Beattie would have been a poet if he could, and his sedulous efforts and gentle sensibility sometimes bring him within sight, though at a long distance, of the promised land. But he never reaches it, and his best work is only made up of reminiscences of others' visits and of far-off echoes of the heavenly music. GEORGE SAINTSBURY.

FROM THE MINSTREL,' Book I.

When the long-sounding curfew from afar
Loaded with loud lament the lonely gale,
Young Edwin, lighted by the evening star,
Lingering and listening, wandered down the vale.
There would he dream of graves and corses pale;
And ghosts that to the charnel-dungeon throng,
And drag a length of clanking chain, and wail,
Till silenced by the owl's terrific song,

Or blast that shrieks by fits the shuddering isles along.

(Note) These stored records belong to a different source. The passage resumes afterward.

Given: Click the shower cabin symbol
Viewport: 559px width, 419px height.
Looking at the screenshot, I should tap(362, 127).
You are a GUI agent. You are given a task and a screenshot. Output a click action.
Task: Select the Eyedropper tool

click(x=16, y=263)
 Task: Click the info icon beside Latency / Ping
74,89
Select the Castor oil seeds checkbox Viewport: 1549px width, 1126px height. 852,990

Or, when the setting moon, in crimson dyed
Hung o'er the dark and melancholy deep,
To haunted stream, remote from man, he hied,
Where fays of yore their revels wont to keep;
And there let Fancy rove at large, till sleep
A vision brought to his entranced sight.
And first a wildly murmuring wind 'gan creep
Shrill to his ringing ear; then tapers bright

With instantaneous gleam illumed the vault of night.

Anon in view a portal's blazoned arch

Arose; the trumpet bid the valves unfold,
And forth an host of little warriors march
Grasping the diamond lance, and targe of gold.
Their look was gentle, their demeanour bold,
And green their helms, and green their silk attire,
And here and there, right venerably old,
The long-robed minstrels wake the warbling wire,
And some with mellow breath the martial pipe inspire.

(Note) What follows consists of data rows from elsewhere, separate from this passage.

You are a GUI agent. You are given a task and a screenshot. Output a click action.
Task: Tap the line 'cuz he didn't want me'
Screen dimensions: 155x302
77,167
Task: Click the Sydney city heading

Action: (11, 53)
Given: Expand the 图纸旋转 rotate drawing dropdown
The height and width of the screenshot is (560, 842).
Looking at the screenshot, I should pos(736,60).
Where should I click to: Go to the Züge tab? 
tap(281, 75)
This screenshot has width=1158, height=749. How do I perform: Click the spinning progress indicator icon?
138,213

With merriment, and song, and timbrels clear,
A troop of dames from myrtle bowers advance;
The little warriors doff the targe and spear,
And loud enlivening strains provoke the dance.
They meet, they dart away, they wheel askance ;

To right, to left, hey thrid the flying maze ;
Now bound aloft with vigorous spring, then glance
Rapid along with many-coloured rays

Of tapers, gems and gold, the echoing forests blaze.

The dream is fled. Proud harbinger of day,
Who scar'd'st the vision with thy clarion shrill,
Fell chanticleer! who oft hath reft away
My fancied good, and brought substantial ill!
O to thy cursed scream, discordant still,
Let harmony aye shut her gentle ear:
Thy boastful mirth let jealous rivals spill,
Insult thy crest, and glossy pinions tear,

And ever in thy dreams the ruthless fox appear!

Forbear, my Muse. Let Love attune thy line.
Revoke the spell. Thine Edwin frets not so.
For how should he at wicked chance repine
Who feels from every change amusement flow?
Even now his eyes with smiles of rapture glow,
As on he wanders through the scenes of morn,
Where the fresh flowers in living lustre blow,
Where thousand pearls the dewy lawns adorn,
A thousand notes of joy in every breeze are born.

But who the melodies of morn can tell?
The wild brook babbling down the mountain side,
The lowing herd; the sheep-fold's simple bell;
The pipe of early shepherd dim descried
In the lone valley; echoing far and wide
The clamorous horn along the cliffs above,
The hollow murmur of the ocean-tide;
The hum of bees, the linnet's lay of love,
And the full choir that wakes the universal grove.